Also, most of the smart people in my field take seriously, after a fashion, the idea that you are a brain in a vat. It's an interesting philosophical case (isn't it, John Emerson?). Doesn't mean we should start teaching it as a live possibility.
L., somehow I'm reminded of the line "That's not enough, I need a majority." That may make me a Romanoff.
To Weiner's 59: I think and hope my relationship to the claim that the earth goes around the sun is not simply one of accepting an argument from authority, and I'll go out on a limb and say I expect this is actually true of you too. Stipulating that this is not my field, I think and hope I accept (provisionally, pending further evidence) the claim that the earth goes around the sun because I understand that
(a) as a matter of theory, math explaining the effect of gravity shows how one object might elliptically orbit another (as a student, long ago, I may even have worked a two-body problem or two)
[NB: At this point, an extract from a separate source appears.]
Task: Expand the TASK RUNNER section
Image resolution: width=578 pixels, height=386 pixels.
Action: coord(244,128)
(b) scientists report astronomical observations consistent with the proposition that they are stationed on an Earth that orbits the Sun
(c) while such observations can be made consistent with the theory of a geocentric solar system, this requires the adoption of a very inelegant and cumbersome set of explanations, and by Occam's Razor we might accept the more elegant, heliocentric theory instead
(d) interplanetary probes have been sent off and perform (too much oftener than not to be simply luck) based on the assumption of a heliocentric solar system.
Given this chain of understandings, it seems to me that the only things we're accepting from authority are the basic empirical data -- i.e., that scientists are not lying about the astronomical observations nor are engineers and the press lying about the interplanetary probes. (The moon landing, on the other hand....)
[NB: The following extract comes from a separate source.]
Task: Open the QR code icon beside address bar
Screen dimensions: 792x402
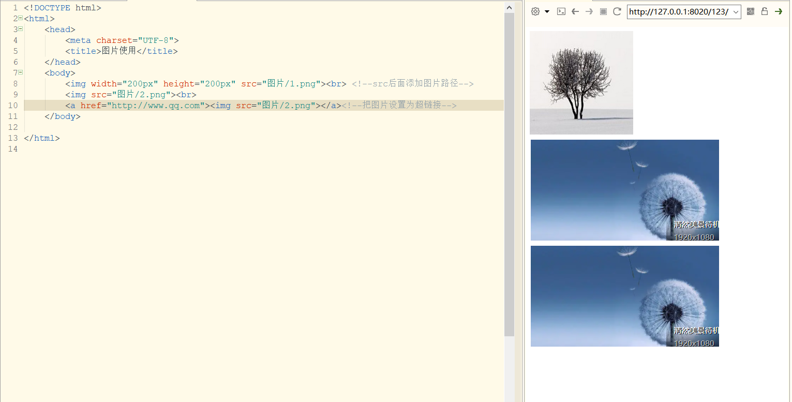Action: tap(751, 11)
I think that the wedge theory is valid and in the long run will lead to real economic effects. A secondary ill effect is the production of a miseducated public which cannot be convinced of any scientific fact whatever with regard to political issues, since it decides all questions by a combination of religious faith, trust in individuals, ideology, whim, and hatred for taxes and government regulation.
It's sort of like a Mafia guy walking into your place, grabbing a doughnut out of the display, eating it without paying, and then walking out. "It was only one doughnut" is not the right answer.
Delay is on record as saying that Baylor and Texas A&M are godless liberal institutions where no one should ever send their kids.
Baylor and Texas A&M.
The Republican head of the Senate education committee here in Oregon (a conservative Christian) advised parents never to send their kids to public schools. He had a big hand in educational budgeting.
While I do not know exactly how far they want to go or whether they will succeed, blithely writing off the threat is lunacy.
[I have deleted a Godwin's Law violation citing a clownish event in 1923.]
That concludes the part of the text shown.